Pixel coordinate grounding data:

*** Block opens ***

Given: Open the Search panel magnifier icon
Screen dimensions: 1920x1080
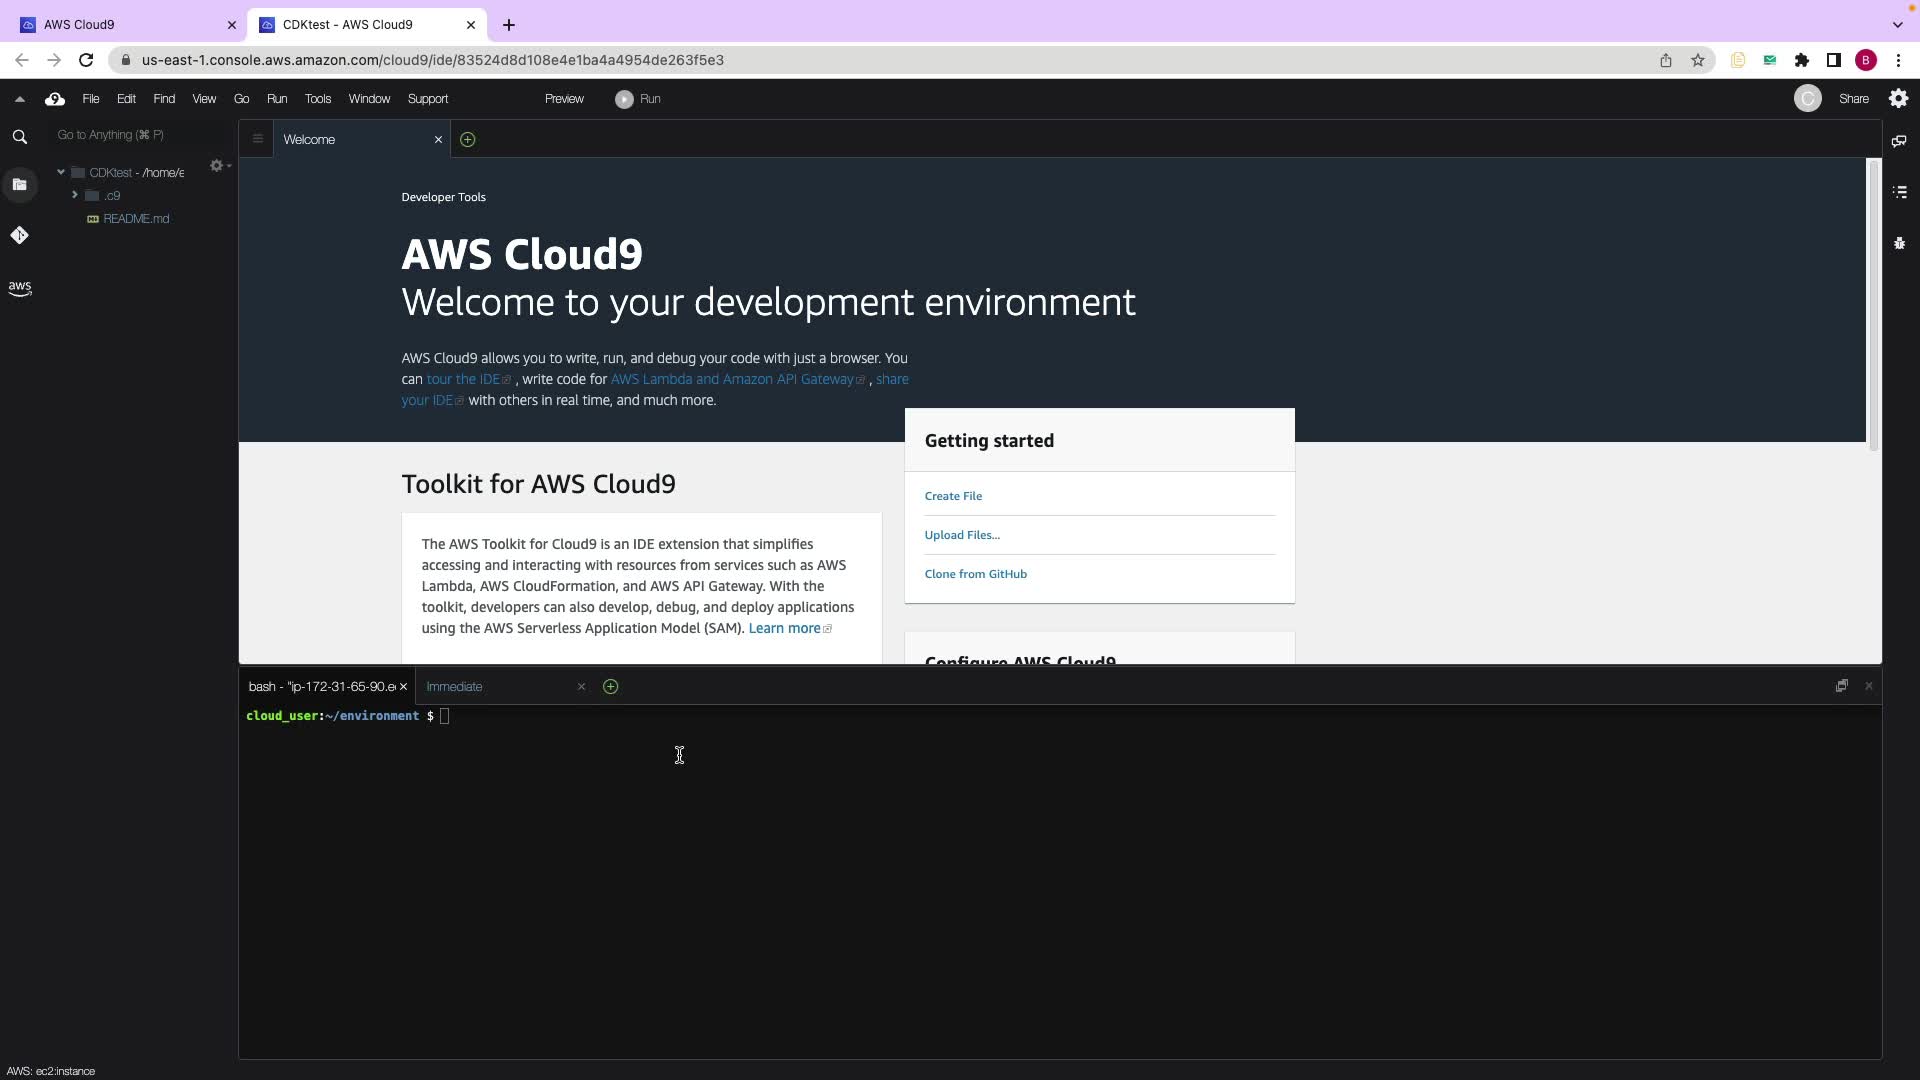Looking at the screenshot, I should coord(19,137).
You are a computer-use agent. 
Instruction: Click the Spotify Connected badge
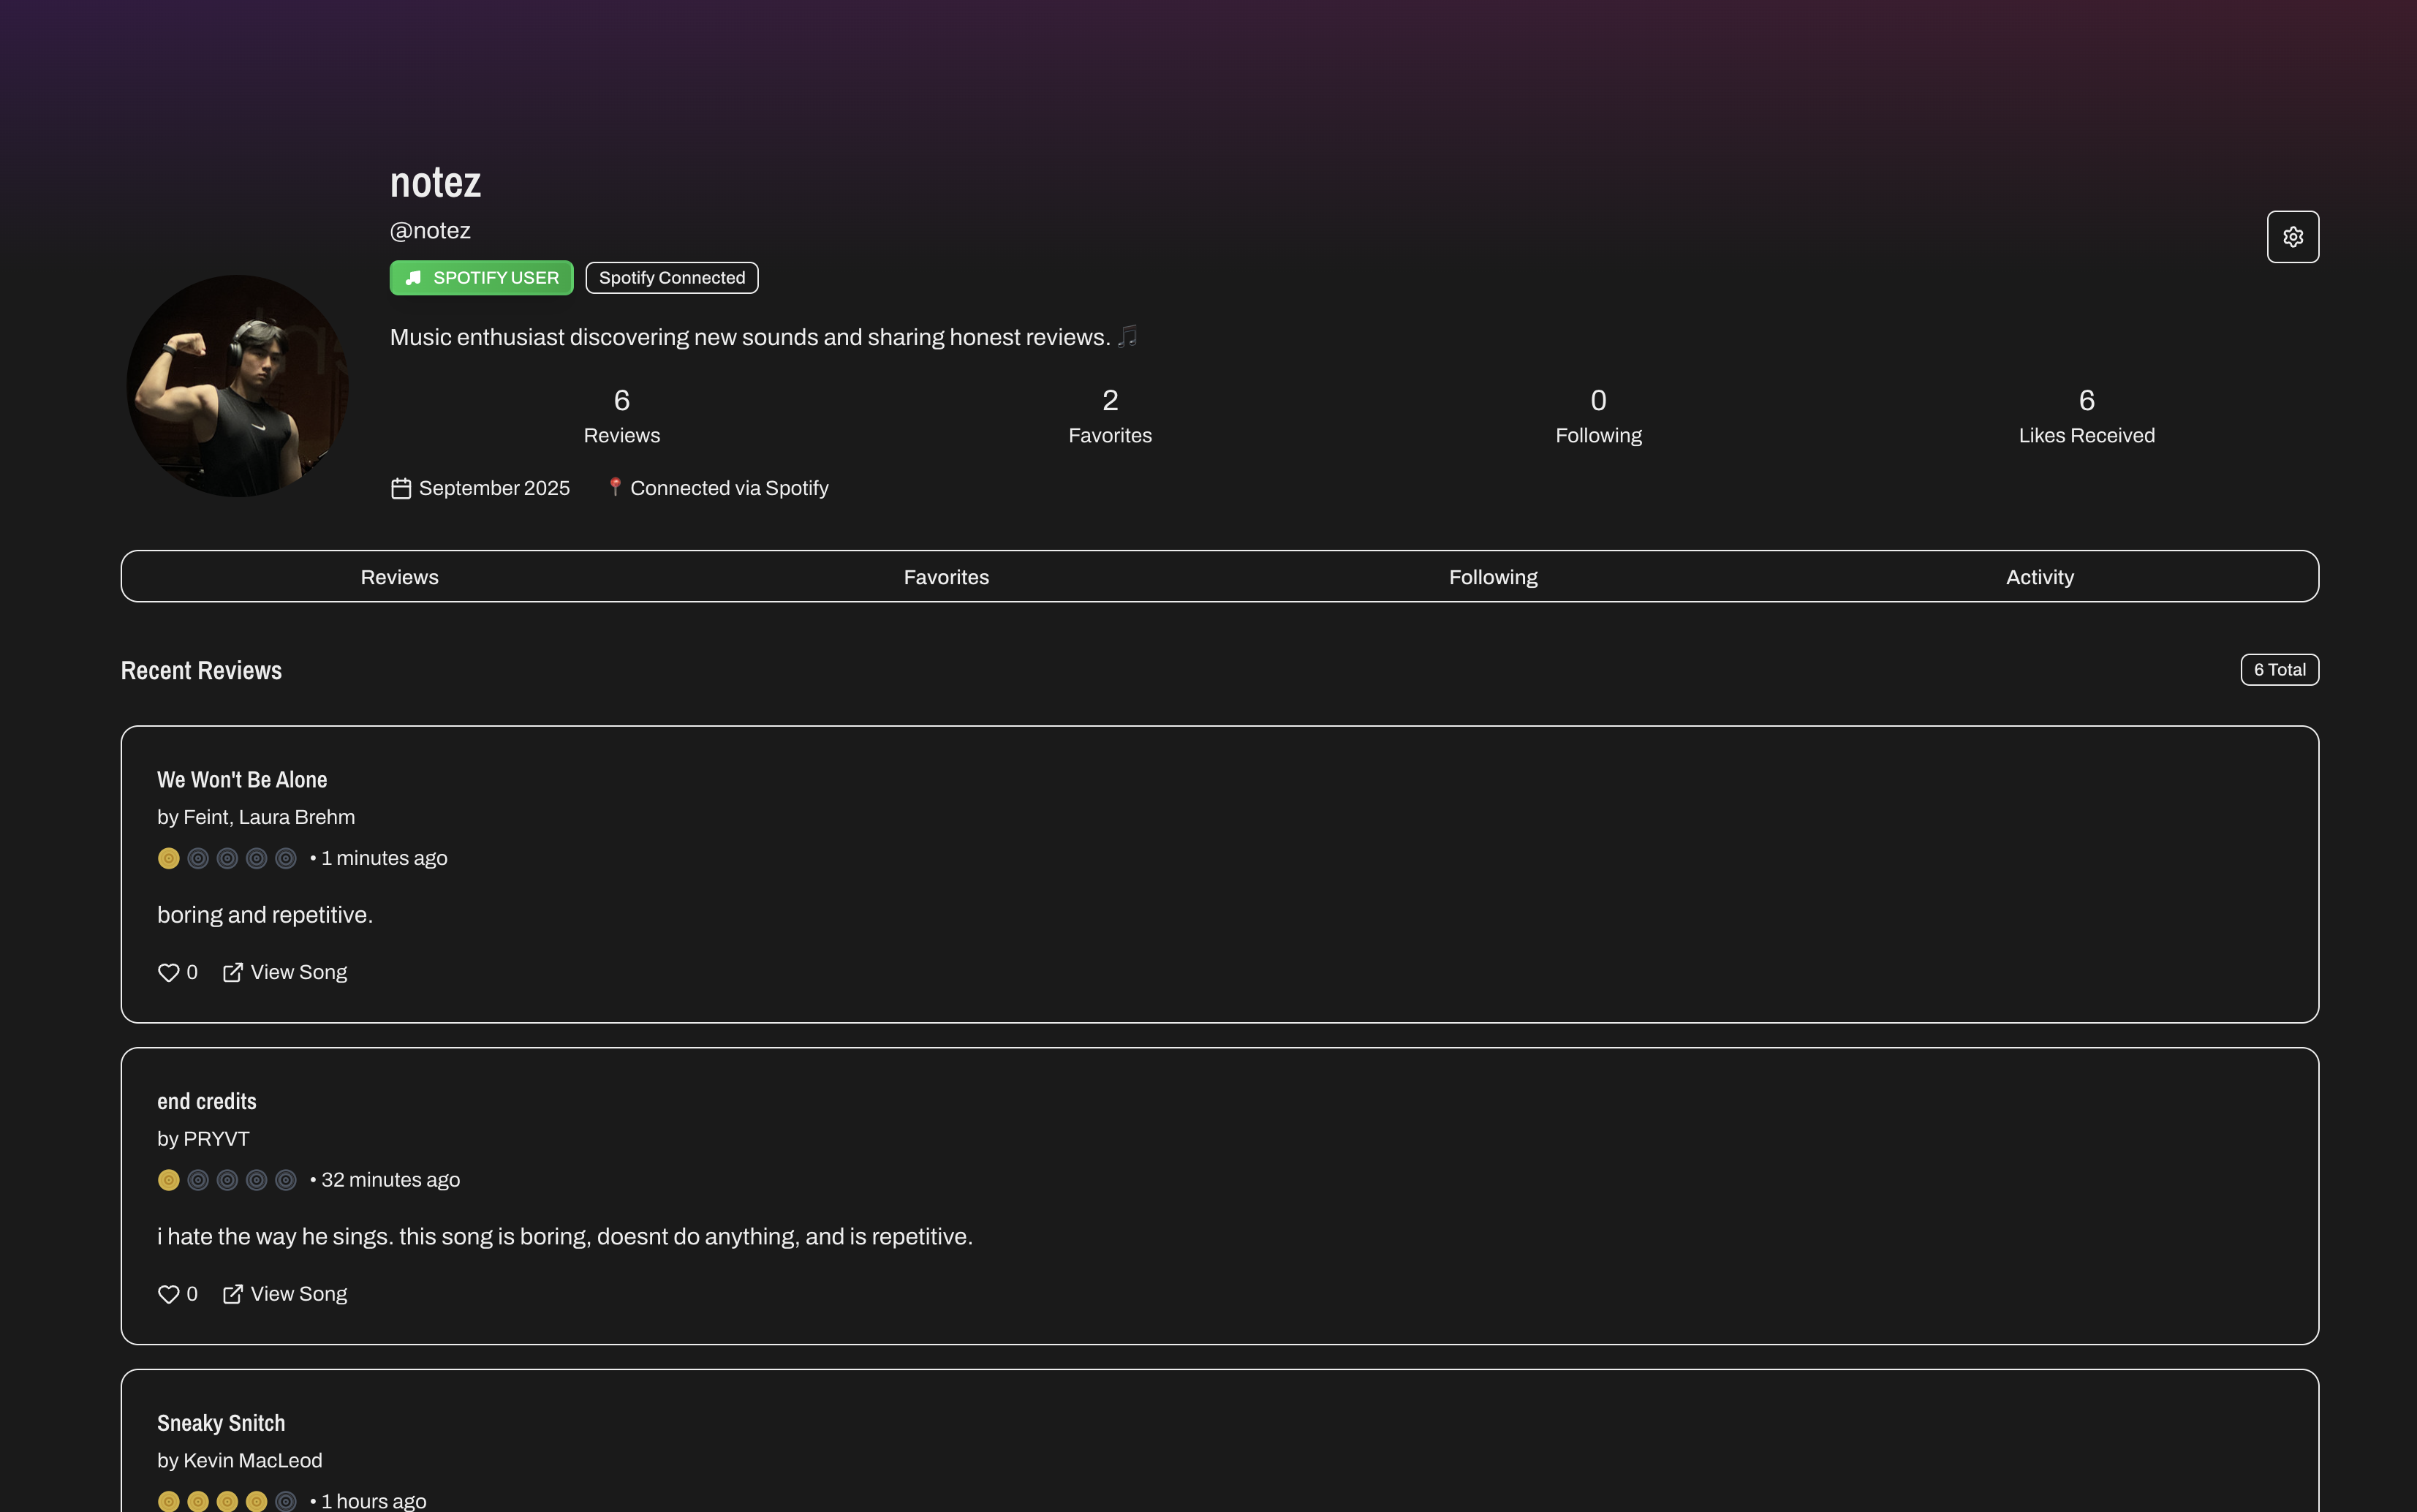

*** Block closes ***

* **TO DO**: Your reply should consist only of the lines running from the line with "You are a computer-use agent." to the end of the entries, both included, copied exactly and without any pictures.

* **RESULT FOR THIS EXERCISE**:
You are a computer-use agent. 
Instruction: Click the Spotify Connected badge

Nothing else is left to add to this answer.